# Slices

### Slices

A slice is a pointer and a length.

```zig
var items = [_]i32{ 10, 20, 30 };
const s: []i32 = items[0..];
```

The type `[]i32` means "slice of mutable `i32` values." The slice does not own the array. It only refers to part of it.

The length is stored in the slice.

```zig
const std = @import("std");

pub fn main() void {
    var items = [_]i32{ 10, 20, 30 };
    const s: []i32 = items[0..];

    std.debug.print("{d}\n", .{s.len});
}
```

This prints:

```text
3
```

The elements are indexed in the usual way.

```zig
std.debug.print("{d}\n", .{s[0]});
```

A slice checks its bounds when safety checks are enabled. If the slice has length 3, valid indexes are 0, 1, and 2.

```zig
const x = s[3]; // out of bounds
```

This is an error in safe builds.

A slice can refer to the whole array.

```zig
const all = items[0..];
```

It can also refer to part of the array.

```zig
const middle = items[1..3];
```

The slice `middle` contains the elements at indexes 1 and 2. The end index is not included.

```zig
items[1..3] // items[1], items[2]
```

Changing a mutable slice changes the original array.

```zig
const std = @import("std");

pub fn main() void {
    var items = [_]i32{ 10, 20, 30 };
    const s = items[0..];

    s[1] = 99;

    std.debug.print("{d}\n", .{items[1]});
}
```

This prints:

```text
99
```

There is still only one array. The slice is another view of its storage.

A slice may be constant.

```zig
const s: []const i32 = items[0..];
```

The type `[]const i32` means that the elements may be read through the slice, but not written through it.

```zig
const x = s[0]; // ok
s[0] = 1;       // error
```

Use `[]const T` for function parameters when the function only reads the elements.

```zig
fn sum(items: []const i32) i32 {
    var total: i32 = 0;

    for (items) |item| {
        total += item;
    }

    return total;
}
```

Use `[]T` when the function may change the elements.

```zig
fn zero(items: []i32) void {
    for (items) |*item| {
        item.* = 0;
    }
}
```

In this loop, `|*item|` captures a pointer to each element. That permits assignment to the element itself.

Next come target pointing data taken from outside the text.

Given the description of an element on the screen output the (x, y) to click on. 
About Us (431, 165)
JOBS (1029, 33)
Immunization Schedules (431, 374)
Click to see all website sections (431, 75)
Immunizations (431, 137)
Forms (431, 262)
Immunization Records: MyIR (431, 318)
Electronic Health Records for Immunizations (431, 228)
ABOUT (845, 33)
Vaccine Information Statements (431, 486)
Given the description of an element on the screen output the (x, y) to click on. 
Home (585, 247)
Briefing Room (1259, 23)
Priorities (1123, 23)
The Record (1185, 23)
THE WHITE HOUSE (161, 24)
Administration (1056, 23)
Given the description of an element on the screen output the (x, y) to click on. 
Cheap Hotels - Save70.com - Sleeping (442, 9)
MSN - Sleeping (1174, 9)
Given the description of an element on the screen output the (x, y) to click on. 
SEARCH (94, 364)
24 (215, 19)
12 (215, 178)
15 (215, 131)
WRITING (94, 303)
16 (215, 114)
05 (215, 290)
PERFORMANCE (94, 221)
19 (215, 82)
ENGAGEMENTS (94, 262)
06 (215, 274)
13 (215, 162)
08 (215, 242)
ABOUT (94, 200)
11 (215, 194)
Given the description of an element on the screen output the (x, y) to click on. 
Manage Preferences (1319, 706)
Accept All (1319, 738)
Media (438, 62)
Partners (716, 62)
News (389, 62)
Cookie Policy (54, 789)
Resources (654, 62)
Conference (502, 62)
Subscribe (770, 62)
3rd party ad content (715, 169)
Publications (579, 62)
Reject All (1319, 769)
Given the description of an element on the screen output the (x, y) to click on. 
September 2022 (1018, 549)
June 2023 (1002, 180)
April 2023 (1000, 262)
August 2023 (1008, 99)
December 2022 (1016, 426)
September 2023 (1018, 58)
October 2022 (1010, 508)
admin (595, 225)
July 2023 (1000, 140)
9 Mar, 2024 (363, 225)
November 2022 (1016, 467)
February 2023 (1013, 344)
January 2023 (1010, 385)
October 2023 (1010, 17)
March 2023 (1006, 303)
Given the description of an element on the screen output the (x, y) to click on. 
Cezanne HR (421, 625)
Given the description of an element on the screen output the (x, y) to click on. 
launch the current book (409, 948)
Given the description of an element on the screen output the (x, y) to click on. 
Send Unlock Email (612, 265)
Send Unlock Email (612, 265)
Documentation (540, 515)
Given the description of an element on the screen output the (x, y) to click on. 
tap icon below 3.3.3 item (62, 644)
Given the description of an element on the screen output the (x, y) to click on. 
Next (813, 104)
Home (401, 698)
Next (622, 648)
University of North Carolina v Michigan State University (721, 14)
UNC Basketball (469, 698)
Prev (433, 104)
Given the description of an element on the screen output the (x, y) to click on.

Without the `*`, the loop value is a copy.

```zig
for (items) |item| {
    // item is a value
}
```

With the `*`, it is a pointer to the element.

```zig
for (items) |*item| {
    item.* = 0;
}
```

Slices are the normal way to pass arrays to functions in Zig. They carry their own length, so the function does not need a separate length argument.

```zig
const std = @import("std");

fn printAll(items: []const i32) void {
    for (items) |item| {
        std.debug.print("{d}\n", .{item});
    }
}

pub fn main() void {
    const a = [_]i32{ 1, 2, 3 };
    printAll(a[0..]);
}
```

A string literal is a slice of constant bytes.

```zig
const name: []const u8 = "zig";
```

Its length is the number of bytes.

```zig
std.debug.print("{d}\n", .{name.len});
```

For `"zig"`, the length is 3.

A slice may be empty.

```zig
const empty = items[0..0];
```

An empty slice has length zero. It still has a pointer value, but no element may be indexed.

```zig
empty.len // 0
```

Slices are small values. Passing a slice copies the pointer and the length. It does not copy the elements.

This is why slices are used so often: they are cheap to pass, explicit about length, and clear about mutability.

The common forms are:

```zig
[]T        // mutable slice
[]const T  // constant slice
```

Use a slice when a function needs many adjacent values and the number of values matters.

Exercise 5-13. Write `sum` for `[]const i32`.

Exercise 5-14. Write `fill` that takes `[]u8` and a byte, and assigns that byte to every element.

Exercise 5-15. Write `max` that takes `[]const i32` and returns the largest value.

Exercise 5-16. Create an array of five integers, take a slice of the middle three, and modify them through the slice.